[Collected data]
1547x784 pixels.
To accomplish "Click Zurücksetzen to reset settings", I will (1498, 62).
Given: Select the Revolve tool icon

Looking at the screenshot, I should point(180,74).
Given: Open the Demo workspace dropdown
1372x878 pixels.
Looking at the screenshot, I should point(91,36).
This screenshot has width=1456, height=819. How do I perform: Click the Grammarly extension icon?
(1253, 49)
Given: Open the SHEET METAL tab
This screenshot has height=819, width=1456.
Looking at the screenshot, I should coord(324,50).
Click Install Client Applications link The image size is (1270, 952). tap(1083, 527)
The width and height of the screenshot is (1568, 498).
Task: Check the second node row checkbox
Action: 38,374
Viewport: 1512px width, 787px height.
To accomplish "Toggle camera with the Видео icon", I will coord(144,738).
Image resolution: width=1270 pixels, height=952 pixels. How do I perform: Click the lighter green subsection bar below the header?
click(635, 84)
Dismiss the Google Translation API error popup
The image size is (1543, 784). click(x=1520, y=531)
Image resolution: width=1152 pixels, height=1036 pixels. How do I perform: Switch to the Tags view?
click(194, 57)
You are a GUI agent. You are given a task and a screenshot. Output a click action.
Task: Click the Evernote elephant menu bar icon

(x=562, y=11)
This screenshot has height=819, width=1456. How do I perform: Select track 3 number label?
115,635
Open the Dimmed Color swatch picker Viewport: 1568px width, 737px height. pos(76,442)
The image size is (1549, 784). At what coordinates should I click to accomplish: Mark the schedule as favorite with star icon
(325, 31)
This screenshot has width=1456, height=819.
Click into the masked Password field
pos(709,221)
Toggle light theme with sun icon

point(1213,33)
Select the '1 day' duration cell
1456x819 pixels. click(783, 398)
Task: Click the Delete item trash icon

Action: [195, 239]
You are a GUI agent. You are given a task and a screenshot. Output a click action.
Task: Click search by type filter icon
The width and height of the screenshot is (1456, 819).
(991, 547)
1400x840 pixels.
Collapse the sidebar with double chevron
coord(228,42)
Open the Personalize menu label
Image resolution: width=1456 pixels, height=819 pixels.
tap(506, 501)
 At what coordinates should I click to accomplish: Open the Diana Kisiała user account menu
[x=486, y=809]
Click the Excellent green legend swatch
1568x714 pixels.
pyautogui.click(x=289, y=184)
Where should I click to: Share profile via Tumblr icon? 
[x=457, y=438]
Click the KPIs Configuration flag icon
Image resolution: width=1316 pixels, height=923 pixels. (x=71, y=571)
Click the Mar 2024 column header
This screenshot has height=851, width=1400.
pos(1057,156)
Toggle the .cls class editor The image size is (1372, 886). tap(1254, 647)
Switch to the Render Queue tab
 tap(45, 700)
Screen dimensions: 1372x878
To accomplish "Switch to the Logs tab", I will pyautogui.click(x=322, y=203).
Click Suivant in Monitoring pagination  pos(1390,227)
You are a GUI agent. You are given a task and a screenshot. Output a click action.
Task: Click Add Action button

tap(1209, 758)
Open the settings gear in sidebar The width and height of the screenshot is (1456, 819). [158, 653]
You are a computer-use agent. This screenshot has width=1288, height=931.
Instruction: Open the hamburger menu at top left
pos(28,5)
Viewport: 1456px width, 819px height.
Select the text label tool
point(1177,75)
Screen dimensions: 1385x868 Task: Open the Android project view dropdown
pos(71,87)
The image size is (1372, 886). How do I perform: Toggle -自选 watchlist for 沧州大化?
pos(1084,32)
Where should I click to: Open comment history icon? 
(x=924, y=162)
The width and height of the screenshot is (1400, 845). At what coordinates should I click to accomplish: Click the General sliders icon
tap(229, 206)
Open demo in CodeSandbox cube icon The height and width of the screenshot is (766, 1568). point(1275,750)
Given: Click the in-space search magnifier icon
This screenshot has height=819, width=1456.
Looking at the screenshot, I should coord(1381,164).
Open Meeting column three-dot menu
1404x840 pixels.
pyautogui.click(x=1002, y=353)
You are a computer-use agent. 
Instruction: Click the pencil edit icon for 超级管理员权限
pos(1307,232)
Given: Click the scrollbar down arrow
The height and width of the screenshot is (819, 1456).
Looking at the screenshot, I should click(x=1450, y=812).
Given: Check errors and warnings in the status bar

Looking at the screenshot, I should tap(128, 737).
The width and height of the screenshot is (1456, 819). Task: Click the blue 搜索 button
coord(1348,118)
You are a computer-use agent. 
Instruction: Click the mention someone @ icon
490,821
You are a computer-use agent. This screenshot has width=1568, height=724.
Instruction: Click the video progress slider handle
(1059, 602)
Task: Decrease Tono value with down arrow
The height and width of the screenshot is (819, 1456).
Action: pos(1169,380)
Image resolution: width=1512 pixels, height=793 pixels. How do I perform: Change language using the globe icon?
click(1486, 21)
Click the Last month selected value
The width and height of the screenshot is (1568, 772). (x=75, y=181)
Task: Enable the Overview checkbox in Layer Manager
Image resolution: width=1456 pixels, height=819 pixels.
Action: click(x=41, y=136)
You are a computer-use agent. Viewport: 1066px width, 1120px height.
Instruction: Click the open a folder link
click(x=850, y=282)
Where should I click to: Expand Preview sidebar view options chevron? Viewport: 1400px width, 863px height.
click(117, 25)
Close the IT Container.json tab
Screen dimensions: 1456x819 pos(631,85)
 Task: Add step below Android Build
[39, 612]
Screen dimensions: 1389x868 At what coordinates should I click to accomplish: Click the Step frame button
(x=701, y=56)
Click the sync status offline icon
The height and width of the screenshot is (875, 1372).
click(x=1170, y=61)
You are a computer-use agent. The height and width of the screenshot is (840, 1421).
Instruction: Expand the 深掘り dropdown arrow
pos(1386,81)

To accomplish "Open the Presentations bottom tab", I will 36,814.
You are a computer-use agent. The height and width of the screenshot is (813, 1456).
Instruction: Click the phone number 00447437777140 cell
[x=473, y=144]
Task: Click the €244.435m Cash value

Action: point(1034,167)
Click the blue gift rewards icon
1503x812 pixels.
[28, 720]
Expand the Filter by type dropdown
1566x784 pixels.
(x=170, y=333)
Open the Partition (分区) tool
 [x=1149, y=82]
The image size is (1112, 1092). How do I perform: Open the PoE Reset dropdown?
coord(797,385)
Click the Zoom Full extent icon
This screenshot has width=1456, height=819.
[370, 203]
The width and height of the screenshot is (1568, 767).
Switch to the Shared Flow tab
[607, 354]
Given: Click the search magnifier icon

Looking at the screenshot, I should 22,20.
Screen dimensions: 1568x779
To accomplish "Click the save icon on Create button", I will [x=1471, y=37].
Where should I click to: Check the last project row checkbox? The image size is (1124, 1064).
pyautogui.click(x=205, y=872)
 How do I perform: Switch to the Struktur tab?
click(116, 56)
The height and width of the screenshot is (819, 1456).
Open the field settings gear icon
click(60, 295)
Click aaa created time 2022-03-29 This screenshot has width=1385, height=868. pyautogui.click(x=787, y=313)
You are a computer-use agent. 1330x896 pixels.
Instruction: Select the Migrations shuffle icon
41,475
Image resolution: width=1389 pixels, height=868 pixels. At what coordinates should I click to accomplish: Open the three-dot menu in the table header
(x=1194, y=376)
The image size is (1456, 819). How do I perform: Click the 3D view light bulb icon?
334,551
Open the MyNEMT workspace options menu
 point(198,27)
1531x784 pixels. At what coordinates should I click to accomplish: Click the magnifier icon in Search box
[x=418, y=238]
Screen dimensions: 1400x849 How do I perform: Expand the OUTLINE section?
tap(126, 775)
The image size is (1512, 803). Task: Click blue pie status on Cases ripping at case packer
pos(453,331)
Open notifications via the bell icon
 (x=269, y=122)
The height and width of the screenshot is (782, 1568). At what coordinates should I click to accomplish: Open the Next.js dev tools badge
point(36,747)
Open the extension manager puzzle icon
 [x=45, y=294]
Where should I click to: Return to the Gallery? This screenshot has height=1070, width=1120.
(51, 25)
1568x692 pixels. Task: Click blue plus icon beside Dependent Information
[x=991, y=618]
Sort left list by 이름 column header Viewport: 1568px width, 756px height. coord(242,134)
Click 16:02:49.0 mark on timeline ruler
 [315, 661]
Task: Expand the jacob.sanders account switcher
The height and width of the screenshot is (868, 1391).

(Your task) Look at the entries above. Say how many lines have the word "type", and give only the number.

(Task response) 2